Senator John Kerry compares the decision to address carbon emissions with economic and policy reforms to Pascal’s Wager. The French philosopher suggested that belief in a higher power was an inherently superior bet to non-belief, because the rewards of belief were significantly greater. “If we’re wrong” about the disastrous consequences of climate change but nonetheless move to a low carbon economy, explained Kerry this morning at an event hosted by the Center for American Progress Action Fund, “we still have global development, clean air, a stronger economy here at home, healthier citizens, and no more addiction to the foreign oil that funds despots and terrorists. If they’re wrong,” he said, referring to policy makers obstructing progress on emissions reductions, “we face catastrophe.”
During his brief visit to the Bali climate negotiations last week, Kerry explained to diplomats that, in the absence of Federal leadership, local governments and large sectors of the U.S. economy have voluntarily taken the initiative to reduce emissions. He pointed out that “over 500 mayors across our country have pledged to meet or beat the Kyoto targets in their cities.”
But that local action won’t transform the national economy or deliver the necessary emission reductions. Kerry pointed out that the largest hurdle in the wake of Bali will be determining how developed and developing nations interpret the “shared but differentiated responsibility” agreed upon in the framework.

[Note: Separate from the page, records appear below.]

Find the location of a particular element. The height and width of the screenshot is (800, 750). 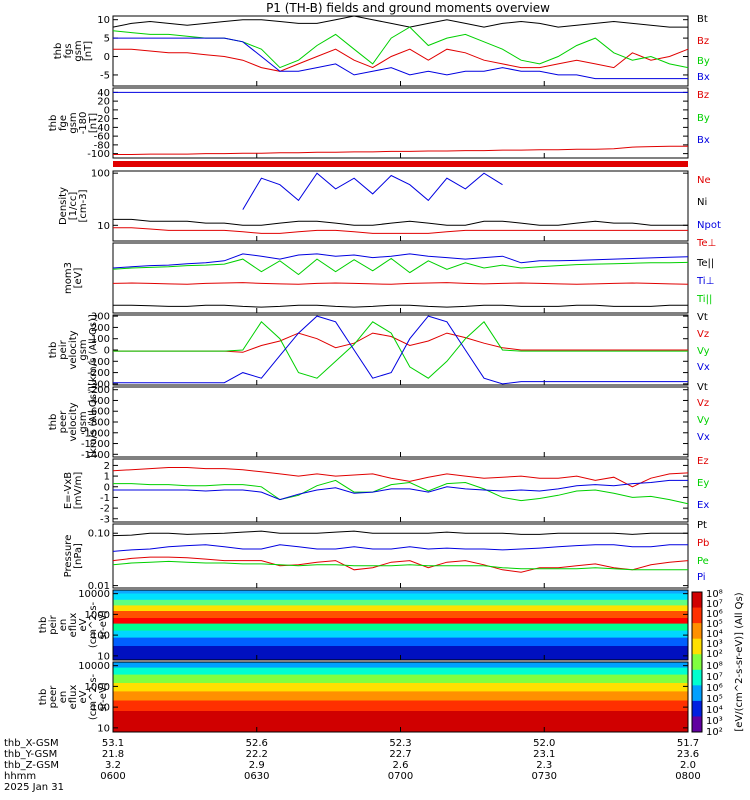

series-line-Bt is located at coordinates (400, 22).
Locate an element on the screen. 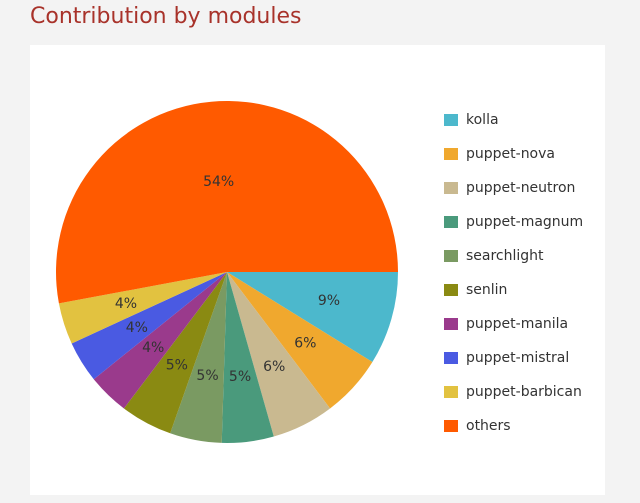 The width and height of the screenshot is (640, 503). data-label: 9% is located at coordinates (329, 301).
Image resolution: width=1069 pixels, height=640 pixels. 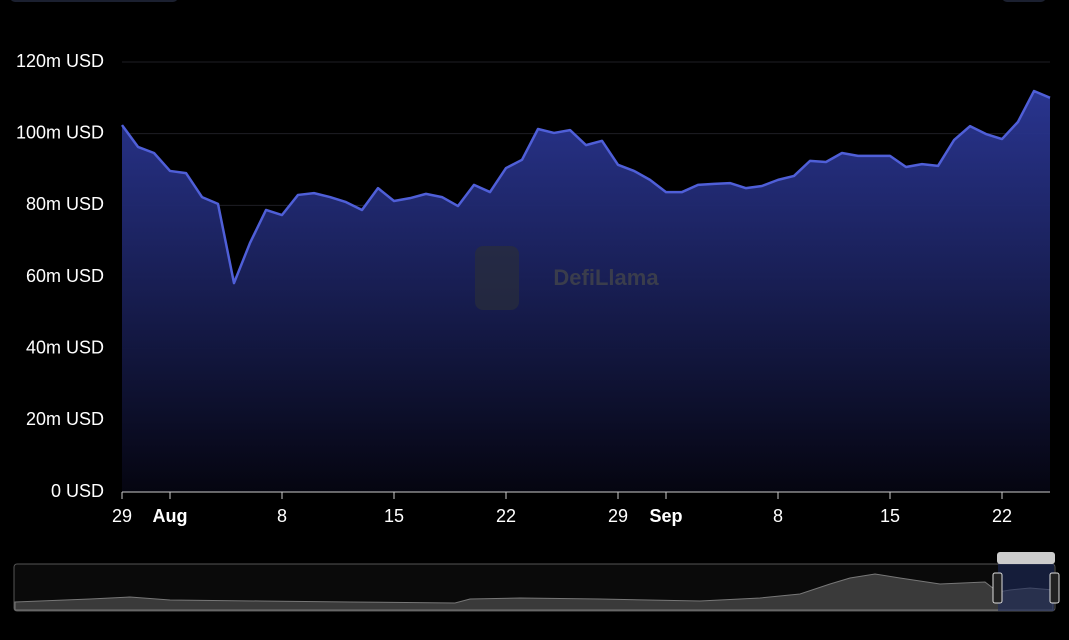 I want to click on y-tick-label: 80m USD, so click(x=65, y=204).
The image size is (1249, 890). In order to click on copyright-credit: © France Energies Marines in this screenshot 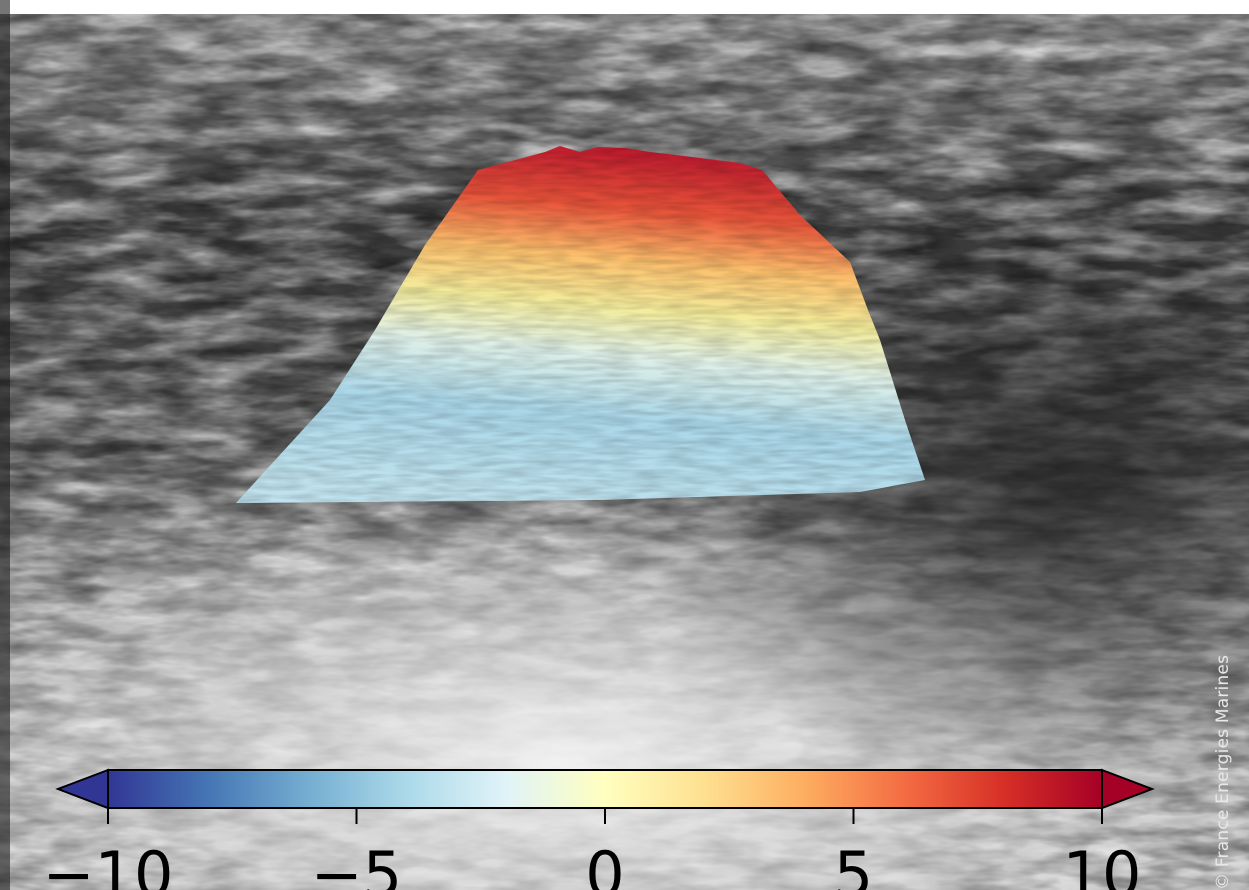, I will do `click(1223, 772)`.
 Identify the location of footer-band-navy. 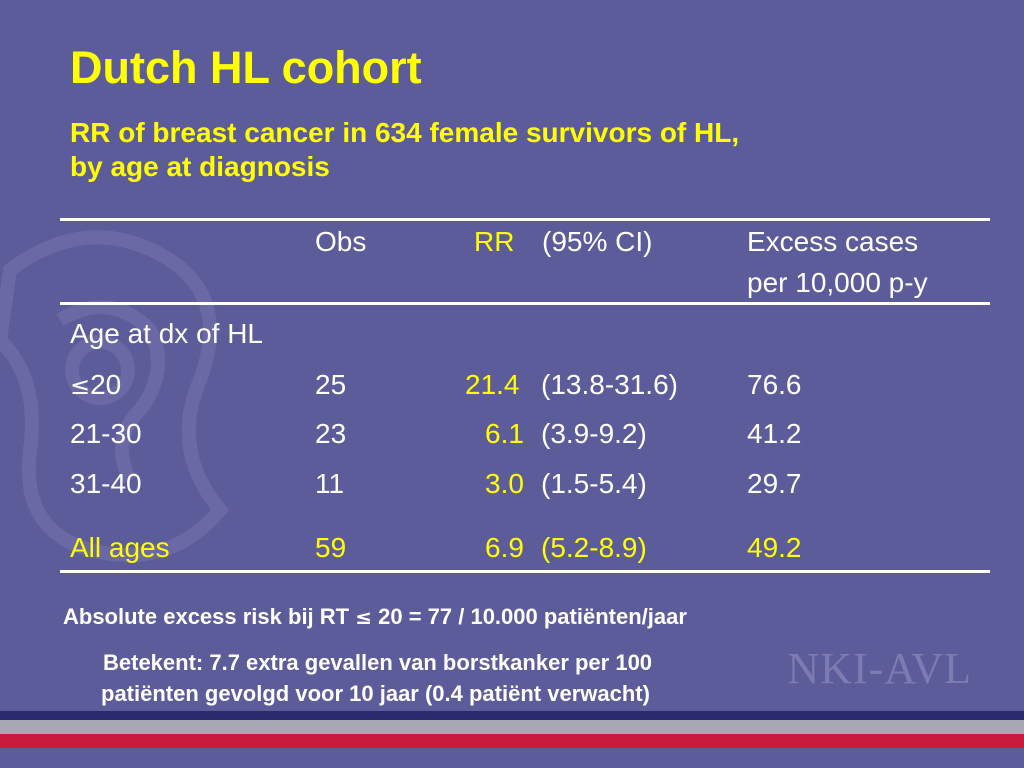
(512, 716).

For the Bush administration, “differentiated responsibility,” until Bali, meant continued support for voluntary emissions reductions, an approach finally met with a room full of booing delegates. In Kerry’s assessment, “the Bush White House is increasingly irrelevant to any future agreement.”

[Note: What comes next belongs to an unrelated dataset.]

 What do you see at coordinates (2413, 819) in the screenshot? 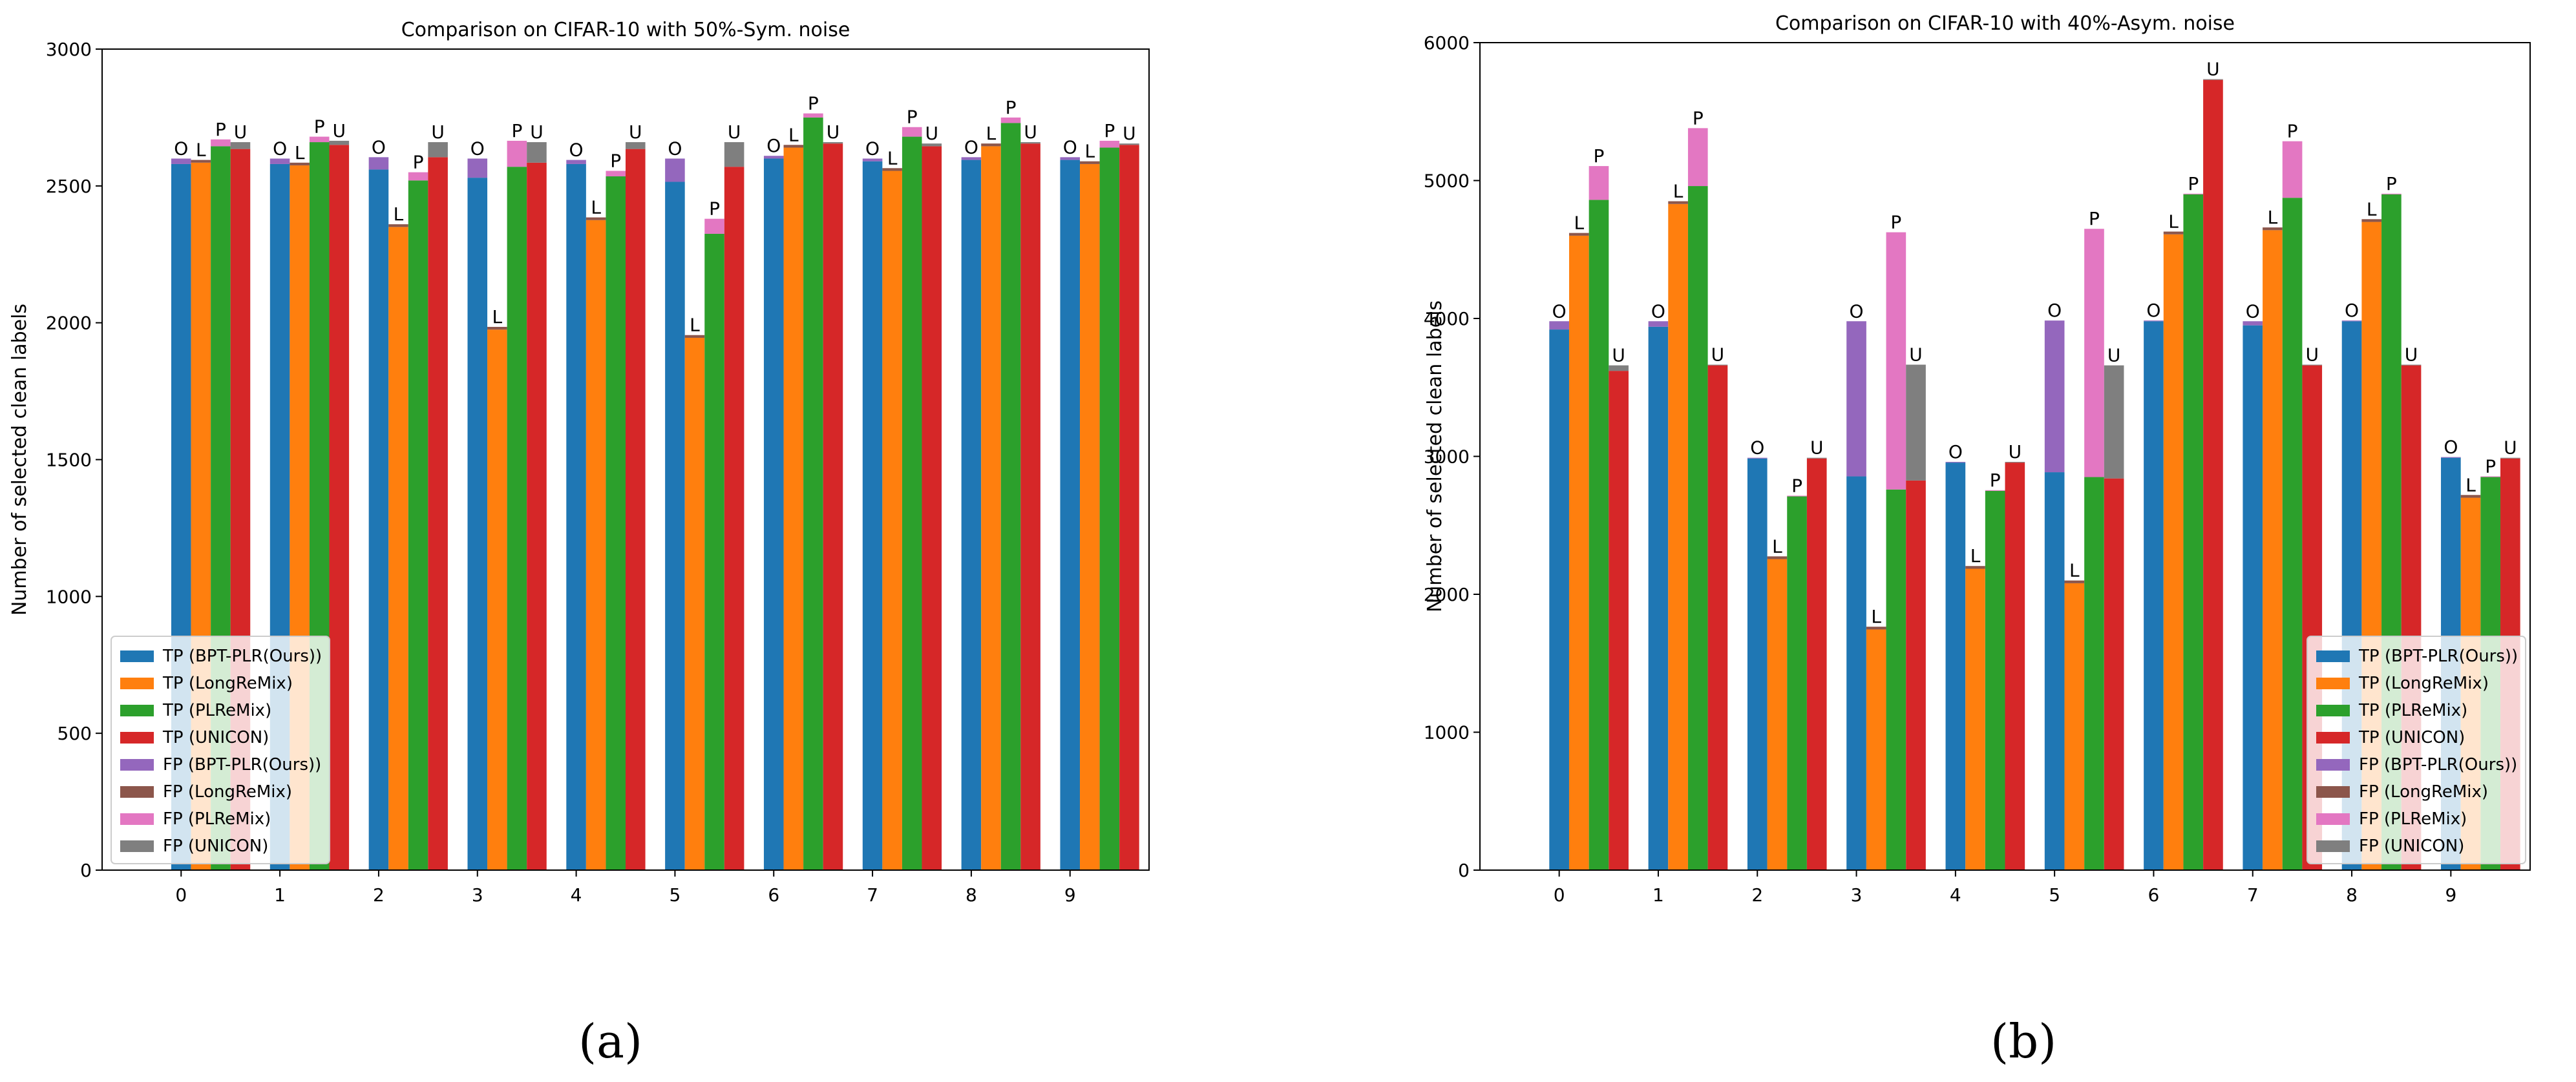
I see `legend-label: FP (PLReMix)` at bounding box center [2413, 819].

Responsible leadership from the U.S. will include not just binding emissions targets and a cap-and-trade system, but a massive technology transfer to developing nations so that they can meet eventual treaty obligations without slowing their economies. Kerry also called for a “Manhattan-Project-sized” initiative to develop renewable energy. The America COMPETES Act established the Advanced Research Project Agency for Energy within the DOE, which could potentially fulfill this role. Kerry also emphasized the importance of carbon capture and sequestration for coal-burning power plants.
While Congress did recently pass landmark energy legislation, which the President today signed into law, raising fuel economy standards and expanding the use of biofuels, those changes are long overdo, and the final bill was stripped of provisions mandating electricity production from renewable sources. “We’d be fooling ourselves if we thought any of the bills that I just articulated are enough,” warned the Senator.